Reproduce verbatim the stretch of the listing from its first line through the line containing "This screenshot has width=1000, height=1133.", with both of those lines included.

[Location data for elements and text]
★ ★ ★ ★
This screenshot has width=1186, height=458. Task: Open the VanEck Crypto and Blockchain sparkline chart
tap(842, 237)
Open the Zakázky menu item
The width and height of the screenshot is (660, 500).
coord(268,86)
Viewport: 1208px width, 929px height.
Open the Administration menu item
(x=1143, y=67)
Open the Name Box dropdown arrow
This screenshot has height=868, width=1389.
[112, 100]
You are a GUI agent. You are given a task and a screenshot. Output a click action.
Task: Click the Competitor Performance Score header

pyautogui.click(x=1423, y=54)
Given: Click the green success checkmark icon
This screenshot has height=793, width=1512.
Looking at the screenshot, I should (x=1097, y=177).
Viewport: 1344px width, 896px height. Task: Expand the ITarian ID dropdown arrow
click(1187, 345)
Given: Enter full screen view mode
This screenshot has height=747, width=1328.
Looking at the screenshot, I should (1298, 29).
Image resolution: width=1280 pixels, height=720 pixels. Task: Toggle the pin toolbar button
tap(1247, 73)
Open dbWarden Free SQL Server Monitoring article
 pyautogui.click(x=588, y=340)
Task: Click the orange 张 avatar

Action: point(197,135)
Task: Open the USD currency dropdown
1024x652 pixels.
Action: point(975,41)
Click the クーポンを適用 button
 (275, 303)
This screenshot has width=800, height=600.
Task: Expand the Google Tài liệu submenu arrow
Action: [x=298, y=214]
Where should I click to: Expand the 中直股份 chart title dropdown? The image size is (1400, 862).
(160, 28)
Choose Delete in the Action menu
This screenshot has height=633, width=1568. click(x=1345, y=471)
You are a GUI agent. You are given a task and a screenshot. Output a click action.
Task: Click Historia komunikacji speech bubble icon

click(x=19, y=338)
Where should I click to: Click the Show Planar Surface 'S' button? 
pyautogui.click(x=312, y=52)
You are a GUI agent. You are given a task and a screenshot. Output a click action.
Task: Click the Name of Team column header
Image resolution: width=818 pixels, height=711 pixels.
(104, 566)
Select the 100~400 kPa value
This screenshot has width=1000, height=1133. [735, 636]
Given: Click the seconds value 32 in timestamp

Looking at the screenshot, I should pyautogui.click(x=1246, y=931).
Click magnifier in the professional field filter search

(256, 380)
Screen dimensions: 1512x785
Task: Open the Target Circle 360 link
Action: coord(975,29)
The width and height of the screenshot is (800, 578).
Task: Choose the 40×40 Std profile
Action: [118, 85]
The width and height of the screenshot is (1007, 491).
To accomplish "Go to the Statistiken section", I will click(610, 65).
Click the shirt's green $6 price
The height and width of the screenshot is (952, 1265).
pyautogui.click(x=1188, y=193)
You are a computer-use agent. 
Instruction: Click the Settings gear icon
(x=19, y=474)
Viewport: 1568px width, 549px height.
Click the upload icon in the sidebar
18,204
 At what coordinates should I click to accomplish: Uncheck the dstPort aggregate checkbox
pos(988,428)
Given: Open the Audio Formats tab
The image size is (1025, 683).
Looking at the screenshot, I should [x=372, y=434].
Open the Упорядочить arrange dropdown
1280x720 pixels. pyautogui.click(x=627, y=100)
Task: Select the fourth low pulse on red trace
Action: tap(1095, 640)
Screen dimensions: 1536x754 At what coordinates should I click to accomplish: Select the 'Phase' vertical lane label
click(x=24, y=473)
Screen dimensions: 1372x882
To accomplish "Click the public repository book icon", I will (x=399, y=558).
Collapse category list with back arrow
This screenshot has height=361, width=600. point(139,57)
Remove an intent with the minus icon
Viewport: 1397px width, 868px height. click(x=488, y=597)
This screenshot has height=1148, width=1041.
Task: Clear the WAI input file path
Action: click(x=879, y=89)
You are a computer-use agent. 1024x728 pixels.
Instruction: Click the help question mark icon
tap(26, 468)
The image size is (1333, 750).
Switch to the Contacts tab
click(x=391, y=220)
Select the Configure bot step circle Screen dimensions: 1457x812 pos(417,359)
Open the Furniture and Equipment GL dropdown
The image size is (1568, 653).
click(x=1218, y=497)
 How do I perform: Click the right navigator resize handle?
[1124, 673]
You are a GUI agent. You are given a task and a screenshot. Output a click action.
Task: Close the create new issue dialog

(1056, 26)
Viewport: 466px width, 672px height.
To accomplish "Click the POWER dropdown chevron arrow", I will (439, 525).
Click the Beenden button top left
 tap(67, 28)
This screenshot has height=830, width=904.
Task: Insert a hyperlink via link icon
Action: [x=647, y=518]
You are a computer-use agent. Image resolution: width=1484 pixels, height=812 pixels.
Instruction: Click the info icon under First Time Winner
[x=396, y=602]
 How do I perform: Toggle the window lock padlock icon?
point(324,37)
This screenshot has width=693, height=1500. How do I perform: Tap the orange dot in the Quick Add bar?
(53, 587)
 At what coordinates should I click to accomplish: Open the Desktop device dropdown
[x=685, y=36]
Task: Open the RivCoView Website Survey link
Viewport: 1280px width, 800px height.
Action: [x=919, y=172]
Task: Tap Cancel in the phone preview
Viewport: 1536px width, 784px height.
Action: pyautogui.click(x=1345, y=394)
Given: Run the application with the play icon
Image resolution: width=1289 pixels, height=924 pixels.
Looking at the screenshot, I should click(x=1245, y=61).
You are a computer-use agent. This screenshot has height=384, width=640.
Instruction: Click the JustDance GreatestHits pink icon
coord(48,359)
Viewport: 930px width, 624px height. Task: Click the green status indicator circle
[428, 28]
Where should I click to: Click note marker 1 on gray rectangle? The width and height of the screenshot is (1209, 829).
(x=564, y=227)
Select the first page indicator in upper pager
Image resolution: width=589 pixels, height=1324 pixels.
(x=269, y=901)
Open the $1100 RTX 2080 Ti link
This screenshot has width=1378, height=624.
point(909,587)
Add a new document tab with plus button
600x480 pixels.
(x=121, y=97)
★ ★ ★ ★
**Finished answer:**
This screenshot has width=1186, height=458. Task: Open the VanEck Crypto and Blockchain sparkline chart
tap(842, 237)
Open the Zakázky menu item
The width and height of the screenshot is (660, 500).
coord(268,86)
Viewport: 1208px width, 929px height.
Open the Administration menu item
(x=1143, y=67)
Open the Name Box dropdown arrow
This screenshot has height=868, width=1389.
[112, 100]
You are a GUI agent. You are given a task and a screenshot. Output a click action.
Task: Click the Competitor Performance Score header

pyautogui.click(x=1423, y=54)
Given: Click the green success checkmark icon
This screenshot has height=793, width=1512.
Looking at the screenshot, I should (x=1097, y=177).
Viewport: 1344px width, 896px height. Task: Expand the ITarian ID dropdown arrow
click(1187, 345)
Given: Enter full screen view mode
This screenshot has height=747, width=1328.
Looking at the screenshot, I should (1298, 29).
Image resolution: width=1280 pixels, height=720 pixels. Task: Toggle the pin toolbar button
tap(1247, 73)
Open dbWarden Free SQL Server Monitoring article
 pyautogui.click(x=588, y=340)
Task: Click the orange 张 avatar

Action: point(197,135)
Task: Open the USD currency dropdown
1024x652 pixels.
Action: point(975,41)
Click the クーポンを適用 button
 (275, 303)
This screenshot has width=800, height=600.
Task: Expand the Google Tài liệu submenu arrow
Action: [x=298, y=214]
Where should I click to: Expand the 中直股份 chart title dropdown? The image size is (1400, 862).
(160, 28)
Choose Delete in the Action menu
This screenshot has height=633, width=1568. click(x=1345, y=471)
You are a GUI agent. You are given a task and a screenshot. Output a click action.
Task: Click Historia komunikacji speech bubble icon

click(x=19, y=338)
Where should I click to: Click the Show Planar Surface 'S' button? 
pyautogui.click(x=312, y=52)
You are a GUI agent. You are given a task and a screenshot. Output a click action.
Task: Click the Name of Team column header
Image resolution: width=818 pixels, height=711 pixels.
(104, 566)
Select the 100~400 kPa value
This screenshot has width=1000, height=1133. [735, 636]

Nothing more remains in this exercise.